Instructions to follow => Each record is to be copied exactly, with its pictures left behind.

Excerpts from a dataset =>
━━━━━━━━━━━━━━━━━━━━━━━━━━━━━━
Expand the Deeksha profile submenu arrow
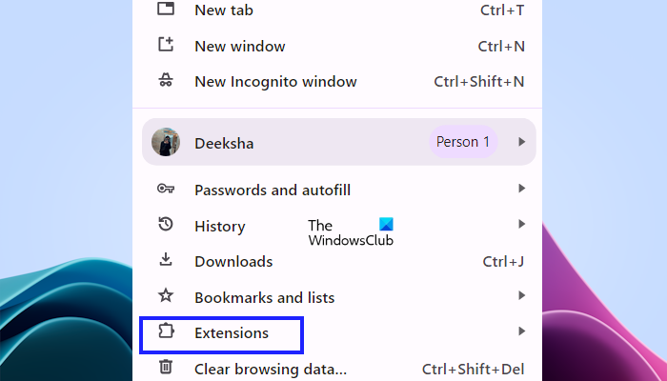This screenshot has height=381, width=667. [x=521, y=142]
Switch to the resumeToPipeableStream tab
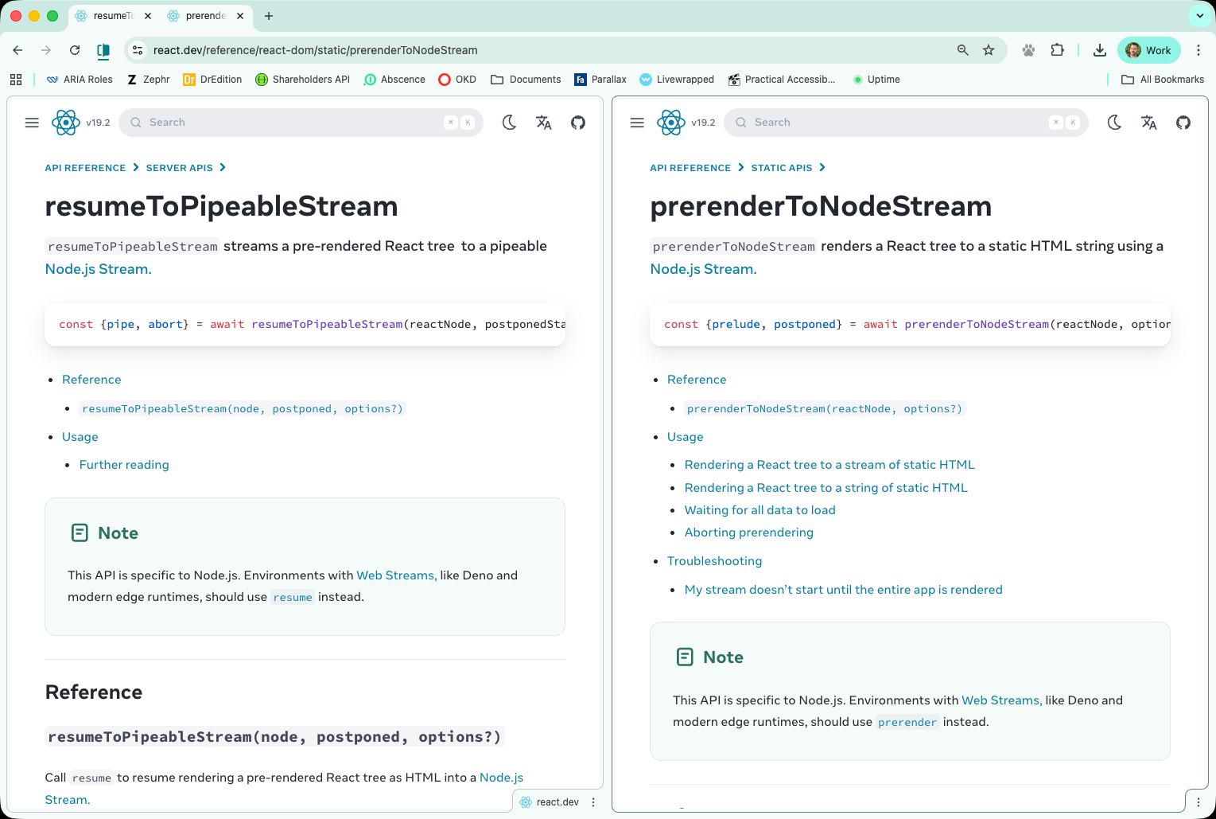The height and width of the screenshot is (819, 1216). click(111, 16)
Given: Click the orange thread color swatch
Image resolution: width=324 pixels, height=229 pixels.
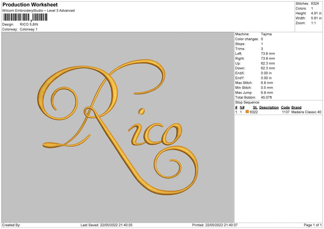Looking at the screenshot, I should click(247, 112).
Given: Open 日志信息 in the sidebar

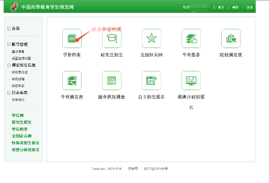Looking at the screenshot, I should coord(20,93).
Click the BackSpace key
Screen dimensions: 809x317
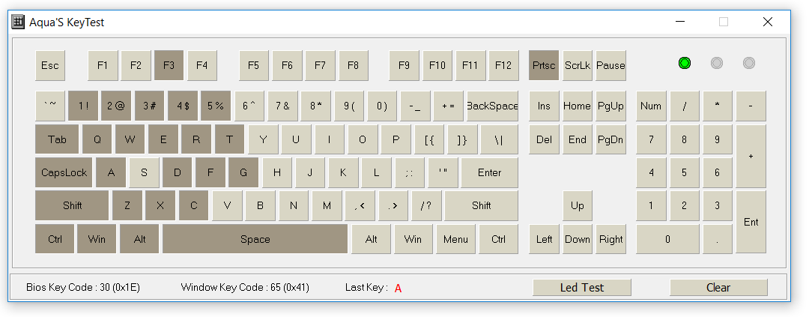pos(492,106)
━━━━━━━━━━━━━━━━━━━━━━━━━━━━━━
Answer to this task =>
Expand the Deeksha profile submenu arrow
This screenshot has height=381, width=667. [x=521, y=142]
Switch to the resumeToPipeableStream tab
The height and width of the screenshot is (819, 1216). click(111, 16)
Given: Click the orange thread color swatch
Image resolution: width=324 pixels, height=229 pixels.
Looking at the screenshot, I should click(247, 112).
Given: Open 日志信息 in the sidebar

Looking at the screenshot, I should coord(20,93).
Click the BackSpace key
Screen dimensions: 809x317
pos(492,106)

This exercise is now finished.